陈雅歌一声苦笑,“逃?我们能逃出吗?这些天以来,桃源的地形你再熟悉不过,这裏就像一个与世隔绝的世外桃源,能进不能出,况且他们会这么轻易放过我们吗?”
“这裏处处透露着诡异,难道你真想一辈子呆在这裏吗?”李白的声音有些颤抖,在他眼裏的陈雅歌不是一个轻言放弃的人,可是他现在看到的陈雅歌,似乎像变了一个人似的,让他情绪变得有些激动。
陈雅歌知道李白不可能一辈子呆在这裏,李白诗一个浪迹天涯的游客,他还没去长安,还没入宫,还有好多好多的事情没做,他不可能一直被困在这裏,而自己唯一能做的便是助他一臂之力离开这裏,即使对他多么的不舍的眷恋,在此时都必须得放下。
“白大哥,你走吧,我想一个人呆一会!”陈雅歌淡淡的说道,她的心很乱,看到李白那颗心就更没办法平静。
李白静静的看了陈雅歌半晌,深深嘆息一番慢慢的离开了。
“明月几时有?把酒问青。

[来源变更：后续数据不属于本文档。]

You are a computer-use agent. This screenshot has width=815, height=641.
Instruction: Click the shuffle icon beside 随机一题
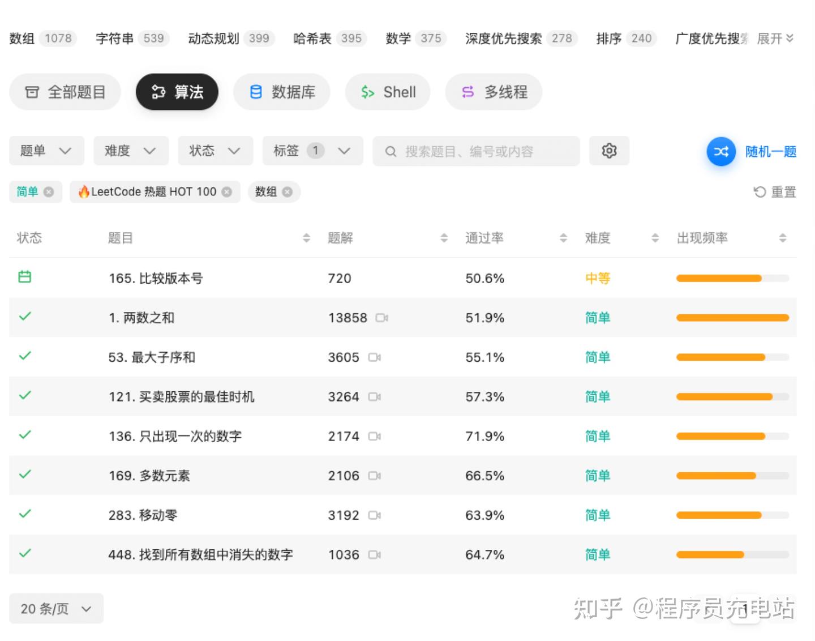[x=720, y=151]
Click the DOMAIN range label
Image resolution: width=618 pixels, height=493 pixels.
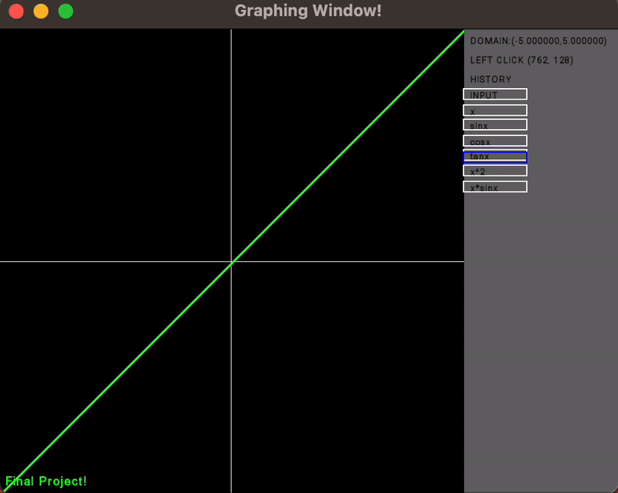[x=537, y=40]
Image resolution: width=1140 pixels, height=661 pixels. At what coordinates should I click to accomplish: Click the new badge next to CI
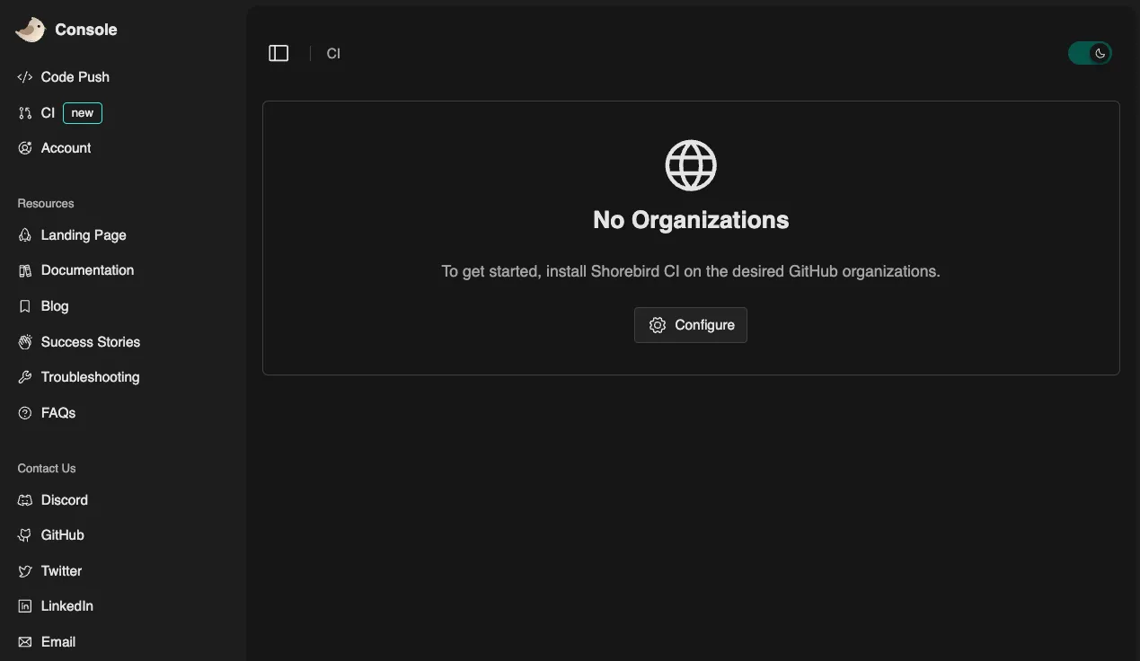82,112
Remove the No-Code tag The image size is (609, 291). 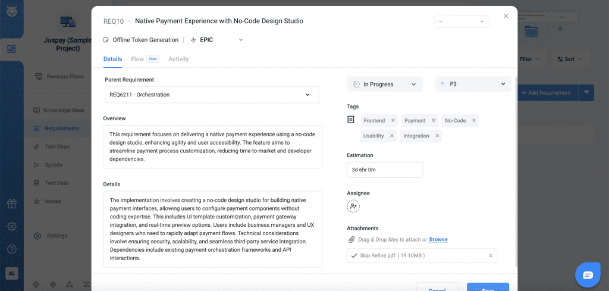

不知天上宫阙,今夕是何年。我欲乘风归去,又恐琼楼玉宇,高处不胜寒。起舞弄清影,何似在人间?转朱阁,低绮户,照无眠。不应有恨,何事长向别时圆?人有悲欢离合,月有阴晴圆缺,此事古难全。但愿人长久,千裏共婵娟。”不知不觉中陈雅歌唱起了苏轼的水调歌头,很快就沈醉其中。
忽然子夜拍着掌从后面走了过来,他在陈雅歌身旁停了下来,道:“好一个人有悲欢离合,月有阴晴圆缺,你是聪明人,要相信自己的选择!”
陈雅歌淡淡的笑道,嘴角勾起一丝牵强,“可我还是不懂,不懂你为什么要娶我?不懂你怎么会对一个又丑又野又没礼貌的野丫头感兴趣?”
子夜道:“很多事情你无须弄懂,做我的少夫人迷迷糊糊的过完一生会比你清醒的走完荆棘的一生更幸福!”
“可是我的人生我不希望被别人操控,更不希望被人摆布,荆棘的一生又如何,只要是我自己所选,就算跪着我也会把它走完!”陈雅歌愤怒的盯着子夜,子夜渐渐的有了怒意,他甩了一下宽大的黑袖道:“你嫁也得嫁,不嫁也得嫁,除非你不管李白的死活!别忘了在这裏我才是岛主,我的命令最大,我要谁今晚死那他就一定见不到明天的太阳!哼!”
子夜怒气冲冲的离开了,陈雅歌看着他在烟雨朦胧裏渐走渐远的背影,向后踉跄了几步,一抹红色在眼前飘过,陈雅歌立马警惕起来,她高声叫道:“是谁?出来吧,我知道你是人不是鬼,别在装神弄鬼了!”
空气裏很静,没有任何的回应,陈雅歌又大叫了几声,依旧没有任何的回应,于是她干脆扔掉了手中的油纸伞,忽地一抹红色的身影飘到了对岸,陈雅歌毫不犹豫的纵身跃进了湖裏,她手脚并用的向对岸的崖壁游去,当她靠近崖壁的时候映入眼帘的是一片摇曳在雨中的紫花伞,她情不自禁的低下头嗅了嗅,一股沁人心脾的芳香袭鼻而来,顿时清醒了不少。
她再一次攀上了崖壁向洞口走去,忽地一阵白烟滚滚涌来,陈雅歌将悉数白烟悉数吸入肺裏,眼前又是一黑晕了过去。
陈雅歌醒来之时已是翌日日上三竿之时,李白守在他的床前见她醒来欣喜若狂,陈雅歌猛地坐了起来,拉着李白的手激动的说道:“白大哥我看到红衣人了,就在湖边,可是后来突然出现一阵白烟,我不小心吸入鼻就晕过去了,那个洞口有古怪,红衣人一定住在那裏,白大哥,我们去抓红衣人,快!”
说着陈雅歌胡乱的套上了鞋,李白阻止了她道:“这几天你太累了,好好休息一下吧,其他的事暂且缓一缓。”